Your objective:
A complete answer lists every line of the entries below where the string "Click" appears.

Materials provided:
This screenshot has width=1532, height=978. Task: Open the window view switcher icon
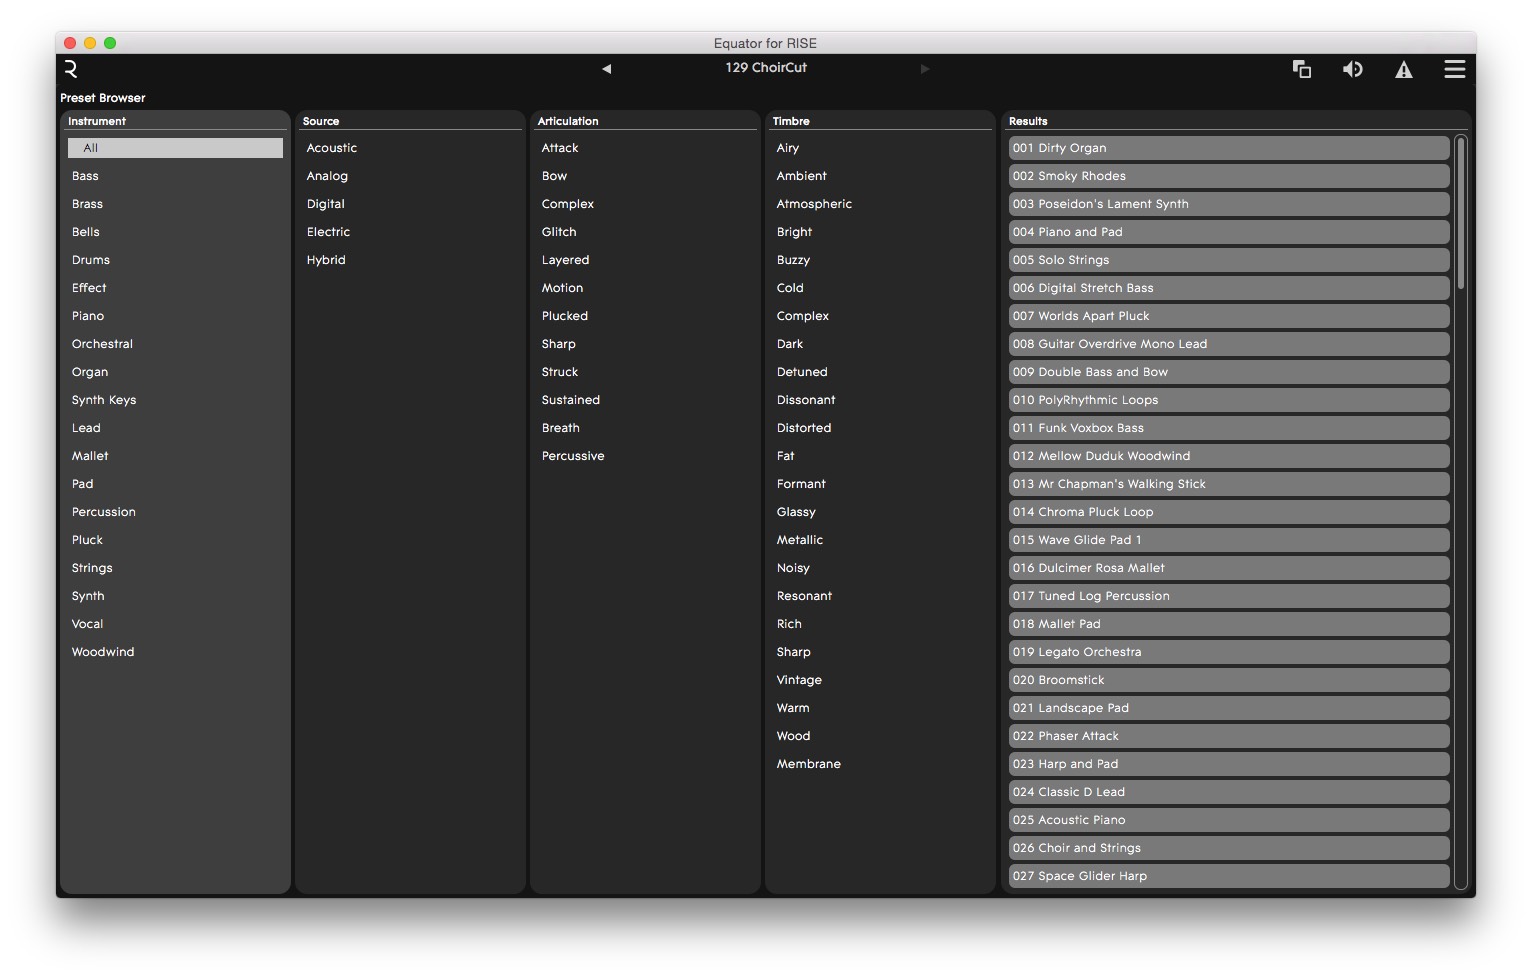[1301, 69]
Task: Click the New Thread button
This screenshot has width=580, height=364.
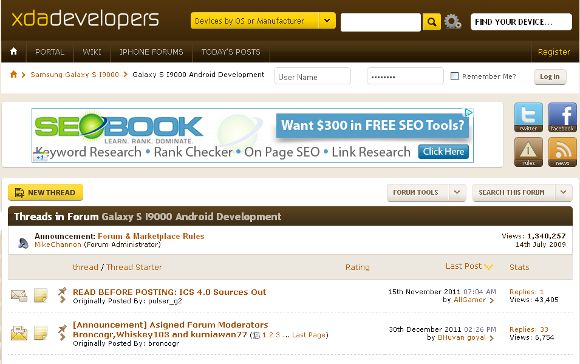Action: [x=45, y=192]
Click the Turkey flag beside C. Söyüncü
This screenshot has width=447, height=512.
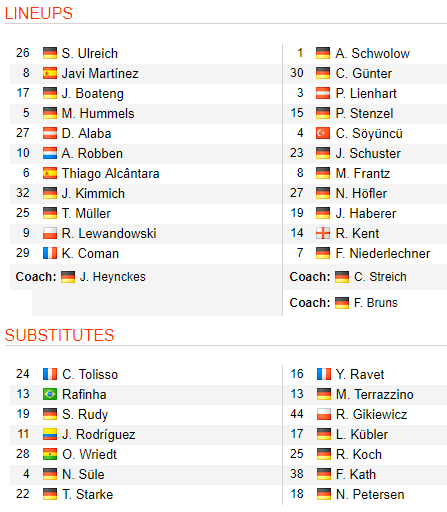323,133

Reply to the exercise:
Task: Click the New Thread button
Click the Turkey flag beside C. Söyüncü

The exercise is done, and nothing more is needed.